Given data ->
● ● ●

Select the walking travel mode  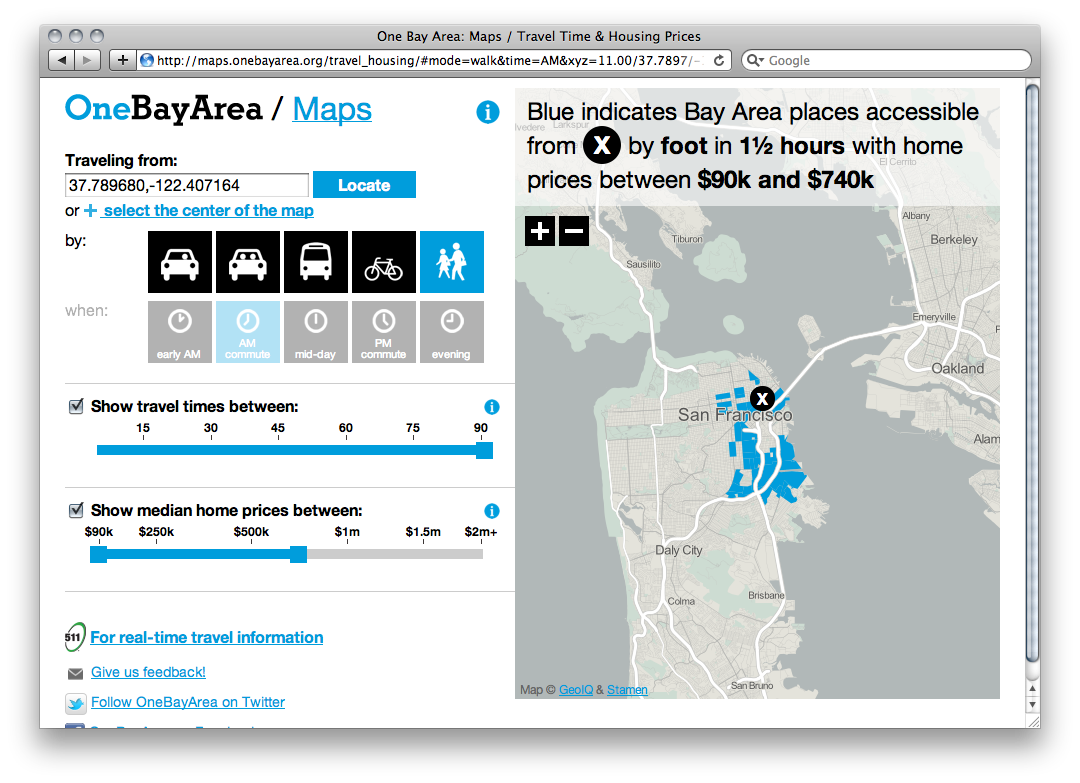[452, 261]
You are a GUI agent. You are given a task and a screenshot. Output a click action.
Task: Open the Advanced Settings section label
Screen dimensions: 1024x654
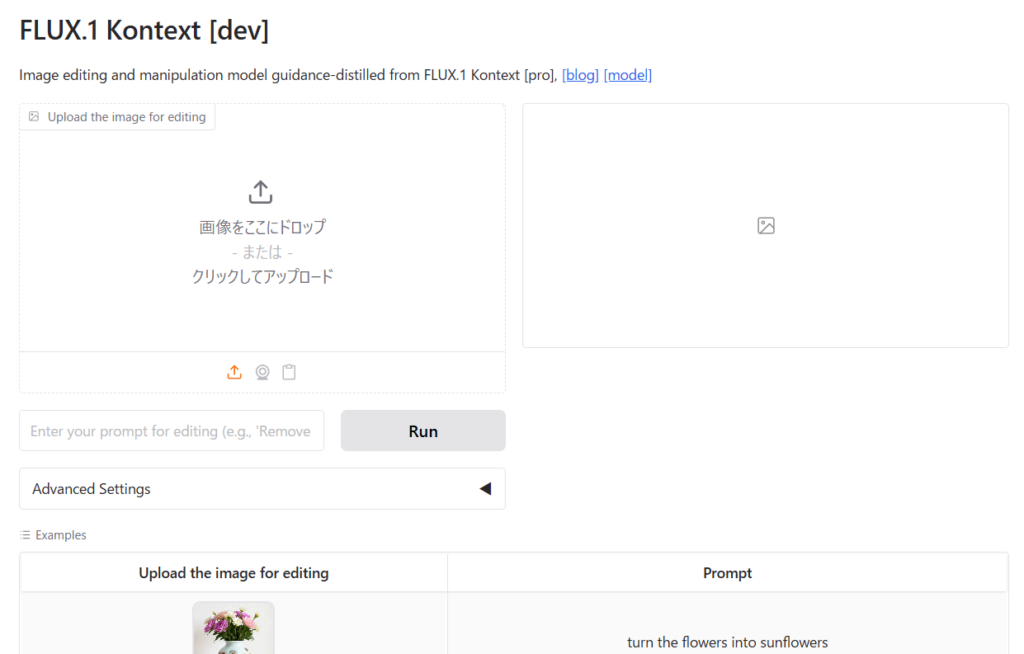click(92, 489)
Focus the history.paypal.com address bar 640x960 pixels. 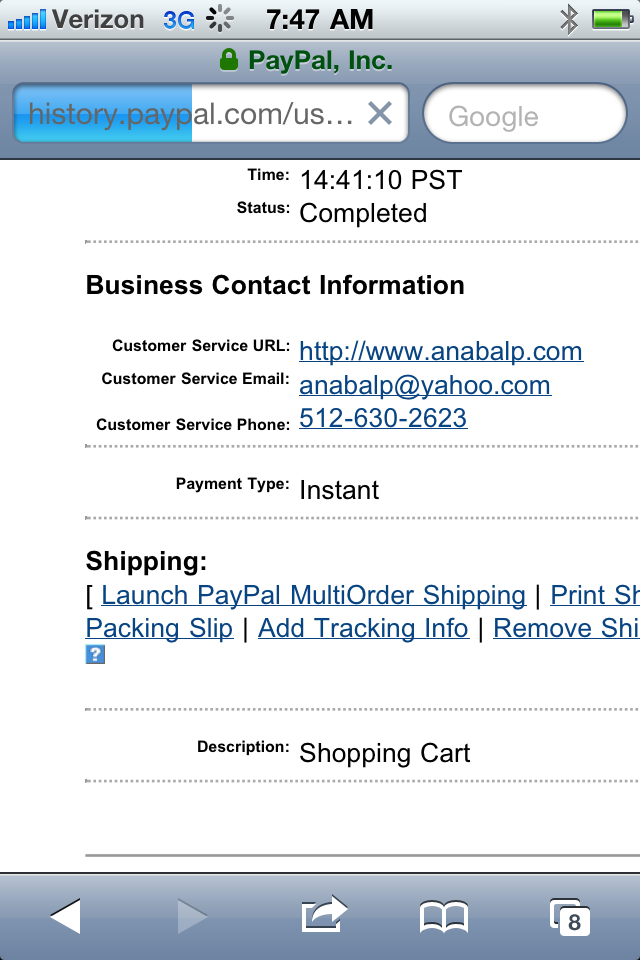coord(190,114)
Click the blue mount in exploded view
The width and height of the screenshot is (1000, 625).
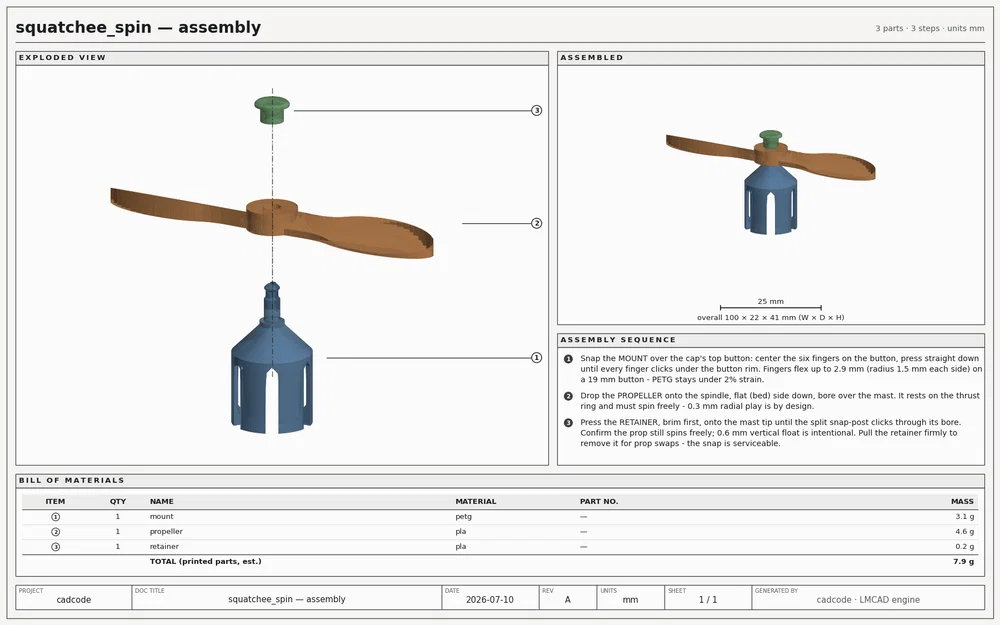tap(272, 358)
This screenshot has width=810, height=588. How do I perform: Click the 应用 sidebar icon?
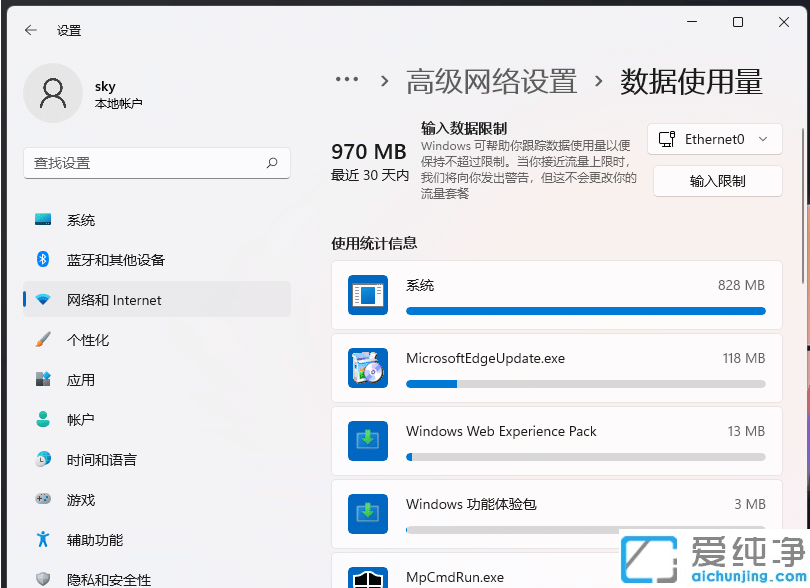coord(41,380)
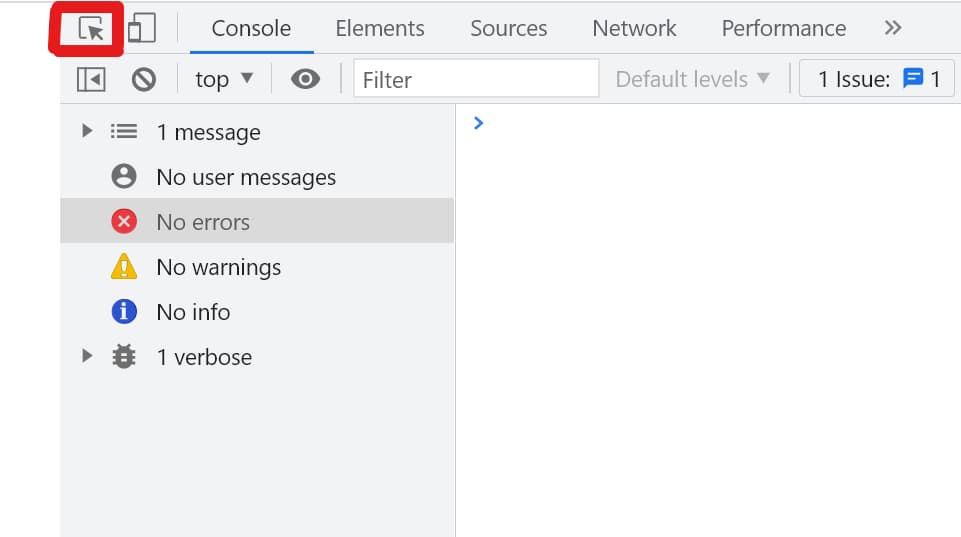The width and height of the screenshot is (961, 537).
Task: Show more tabs with the double chevron
Action: point(892,28)
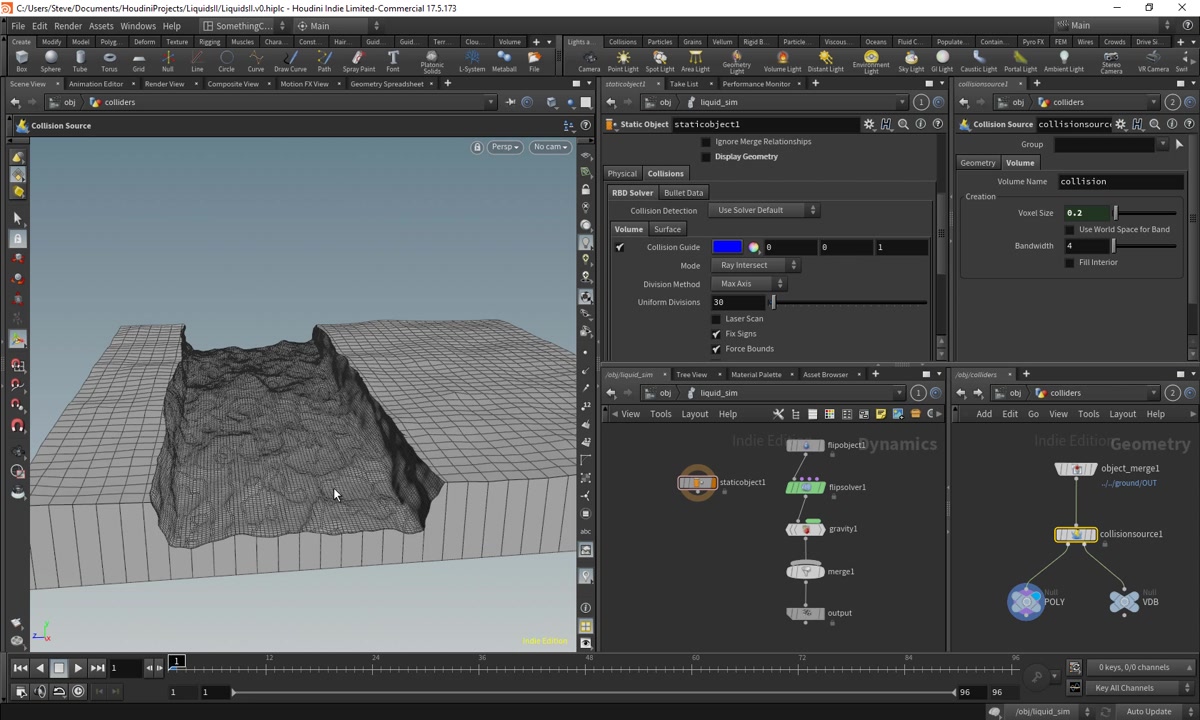1200x720 pixels.
Task: Expand the Max Axis division dropdown
Action: (751, 284)
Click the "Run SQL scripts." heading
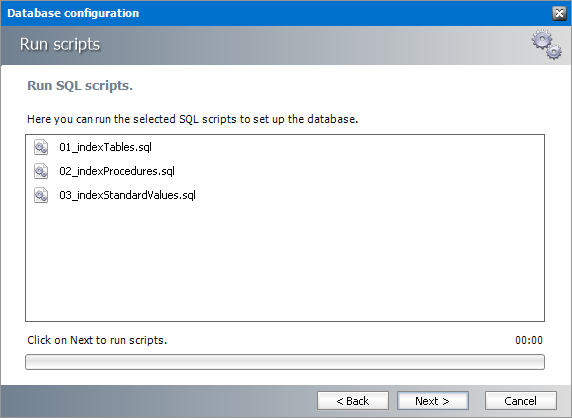Image resolution: width=572 pixels, height=418 pixels. pyautogui.click(x=80, y=86)
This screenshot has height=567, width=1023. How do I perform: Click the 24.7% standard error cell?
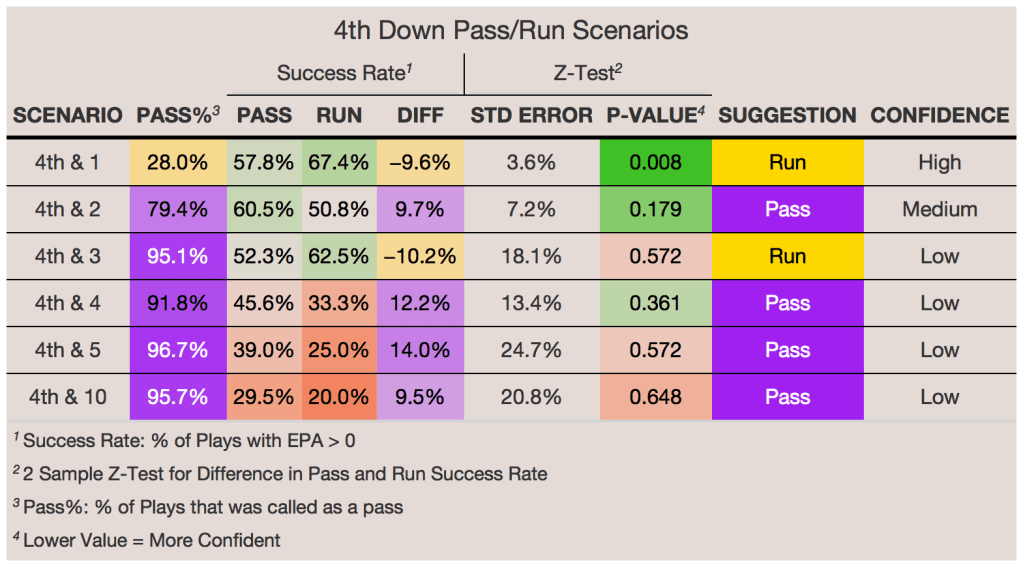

● ● ●

What you are asked to do ->
Copy out, without any pictures, the lines of the records above from the one containing "Click the blue mount in exploded view" through the final line, both ends included.

Answer section ->
Click the blue mount in exploded view
The width and height of the screenshot is (1000, 625).
tap(272, 358)
This screenshot has width=810, height=588. How do I perform: Click the 应用 sidebar icon?
coord(41,380)
The width and height of the screenshot is (961, 537).
Task: Show more tabs with the double chevron
Action: point(892,28)
1200x720 pixels.
Task: Expand the Max Axis division dropdown
Action: (751, 284)
Click the "Run SQL scripts." heading
Image resolution: width=572 pixels, height=418 pixels. pyautogui.click(x=80, y=86)
This screenshot has height=567, width=1023. How do I perform: Click the 24.7% standard error cell?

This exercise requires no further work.